A descrição que Schulze-Gaevernitz faz
do "imperialismo britânico" mostra-nos os mesmos traços de
parasitismo. O rendimento nacional da Inglaterra duplicou aproximadamente entre
1865 e 1898, enquanto as receitas provenientes "do estrangeiro"
durante esse mesmo período aumentaram nove vezes. Se o "mérito" do
imperialismo consiste em "educar o negro para o trabalho", (é
impossível evitar a coerção...), o seu "perigo" consiste em que a
"Europa descarregue o trabalho físico - a princípio o agrícola e mineiro,
depois o trabalho industrial mais rude sobre os ombros da população negra e se
reserve o papel de rentier, preparando talvez desse modo a emancipação
econômica, e depois política, das raças negra e vermelha".
Em Inglaterra
retira-se à agricultura uma parte de terra cada vez maior para a entregar ao
desporto, às diversões dos ricaços. No que se refere à Escócia - o lugar mais
aristocrático para a caça e outros desportos -, diz-se que "vive do seu
passado e de mister Carnegie" (um multimilionário norte-americano).

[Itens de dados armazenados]
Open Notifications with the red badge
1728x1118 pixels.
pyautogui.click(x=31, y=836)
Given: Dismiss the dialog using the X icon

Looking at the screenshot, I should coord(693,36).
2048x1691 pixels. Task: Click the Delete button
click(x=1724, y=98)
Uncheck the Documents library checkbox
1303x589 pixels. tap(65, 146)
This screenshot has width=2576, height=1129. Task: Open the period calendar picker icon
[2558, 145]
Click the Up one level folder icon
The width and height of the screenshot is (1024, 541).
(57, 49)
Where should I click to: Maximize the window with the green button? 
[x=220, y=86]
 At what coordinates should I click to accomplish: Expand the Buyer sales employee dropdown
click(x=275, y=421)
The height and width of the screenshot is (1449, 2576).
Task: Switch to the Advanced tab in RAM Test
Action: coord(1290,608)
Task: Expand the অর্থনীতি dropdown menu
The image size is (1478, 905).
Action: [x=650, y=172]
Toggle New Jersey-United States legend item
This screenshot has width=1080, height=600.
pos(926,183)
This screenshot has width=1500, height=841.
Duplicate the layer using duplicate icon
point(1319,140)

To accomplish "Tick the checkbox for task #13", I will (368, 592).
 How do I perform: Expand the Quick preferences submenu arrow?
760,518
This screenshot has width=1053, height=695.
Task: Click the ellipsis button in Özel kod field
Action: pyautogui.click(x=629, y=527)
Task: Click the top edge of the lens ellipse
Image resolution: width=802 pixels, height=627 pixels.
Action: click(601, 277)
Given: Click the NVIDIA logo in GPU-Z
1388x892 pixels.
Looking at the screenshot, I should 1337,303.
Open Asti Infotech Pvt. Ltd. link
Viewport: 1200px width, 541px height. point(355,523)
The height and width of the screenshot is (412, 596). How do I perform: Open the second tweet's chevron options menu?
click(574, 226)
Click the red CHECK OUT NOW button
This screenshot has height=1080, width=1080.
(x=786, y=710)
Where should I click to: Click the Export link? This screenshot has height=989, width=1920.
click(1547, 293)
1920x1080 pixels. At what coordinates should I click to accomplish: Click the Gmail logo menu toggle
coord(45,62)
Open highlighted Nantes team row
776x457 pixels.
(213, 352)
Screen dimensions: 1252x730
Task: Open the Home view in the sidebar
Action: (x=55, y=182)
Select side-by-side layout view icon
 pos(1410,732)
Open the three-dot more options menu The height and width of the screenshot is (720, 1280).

#### O que fazer:
**A)** Transcreva do excerto sobre o imperialismo britânico o trecho que começa em "durante esse mesmo" e termina em "(um multimilionário norte-americano).".
**B)** Dê continuidade ao excerto sobre o imperialismo britânico, prosseguindo a partir da última frase apresentada.

#### Respostas às tarefas:
**A)**
durante esse mesmo período aumentaram nove vezes. Se o "mérito" do
imperialismo consiste em "educar o negro para o trabalho", (é
impossível evitar a coerção...), o seu "perigo" consiste em que a
"Europa descarregue o trabalho físico - a princípio o agrícola e mineiro,
depois o trabalho industrial mais rude sobre os ombros da população negra e se
reserve o papel de rentier, preparando talvez desse modo a emancipação
econômica, e depois política, das raças negra e vermelha".
Em Inglaterra
retira-se à agricultura uma parte de terra cada vez maior para a entregar ao
desporto, às diversões dos ricaços. No que se refere à Escócia - o lugar mais
aristocrático para a caça e outros desportos -, diz-se que "vive do seu
passado e de mister Carnegie" (um multimilionário norte-americano).

**B)**
Só nas corridas de cavalos e na caça às raposas gasta anualmente a Inglaterra
14 milhões de libras esterlinas (uns 130 milhões de rublos). Na Inglaterra o
número de rentiers aproxima-se do milhão. A percentagem da população produtora
diminui:
Anos
|
População da
Inglaterra (em milhões) |
Número de operários
das principais indústrias (em milhões) |
Percentagem
em relação à população |
1851
|
17,9
|
4,1
|
23%
|
1901
|
32,5
|
4,9
|
15%
|
O investigador
burguês do "imperialismo britânico dos princípios do século XX" ao
falar da classe operária inglesa, vê-se obrigado a estabelecer sistematicamente
uma diferença entre as "camadas superiores" dos operários e a
"camada inferior, proletária propriamente dita". A camada superior
constitui a massa dos membros das cooperativas e dos sindicatos, das sociedades
desportivas e das numerosas seitas religiosas. O direito eleitoral encontra-se
adaptado ao nível dessa categoria, "continua a ser na Inglaterra
suficientemente limitado para excluir a camada inferior proletária propriamente
dita"! Para dar uma ideia favorável da situação da classe operária
inglesa, fala-se em geral só dessa camada superior, a qual constitui a minoria
do proletariado: por exemplo, "o problema do desemprego é algo que afeta
principalmente Londres e a camada proletária inferior, da qual os políticos
fazem pouco caso ..."(9*). Dever-se-ia dizer: da
qual os politiqueiros burgueses e os oportunistas "socialistas" fazem
pouco caso.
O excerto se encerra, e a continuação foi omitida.